Equally ingrained in the culture of the area is its history. There, kids don’t get a “Spring Break” from school. Instead they get a February vacation (the week including Presidents Day) and April vacation (the week including Patriots’ Day.)
What is Patriots’ Day, you ask? It is the commemoration of the Battles of Lexington and Concord—events with local celebrations that rival or exceed Independence Day. Over time, those battles have been the inspiration for many of the region’s poets, not least of whom was lyric poet Henry Wadsworth Longfellow (1807-82) who immortalized the “midnight ride of Paul Revere” in his poem, “Paul Revere’s Ride.”

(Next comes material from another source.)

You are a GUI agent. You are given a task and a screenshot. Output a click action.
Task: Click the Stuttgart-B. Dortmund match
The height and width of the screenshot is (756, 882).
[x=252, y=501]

Listen, my children, and you shall hear
Of the midnight ride of Paul Revere
On the 18th of April, in Seventy-five:
Hardly a man is now alive
Who remembers that famous day and year. . .
That’s 1775, when British General Thomas Gage, who commanded the British troops occupying Boston, ordered 700 Redcoats to scour the countryside for the radical leaders Sam Adams and John Hancock, rumored to be staying thirteen miles away in Lexington, and to discover the location of stores of munitions and supplies for local militias, rumored to be hidden in Concord, seven miles farther on.
Colonial spies learned of Gage’s orders and planned to warn Adams, Hancock, and the surrounding towns. That night, two lanterns were hung in the steeple of the Old North Church, signaling the route British troops would take out of Boston.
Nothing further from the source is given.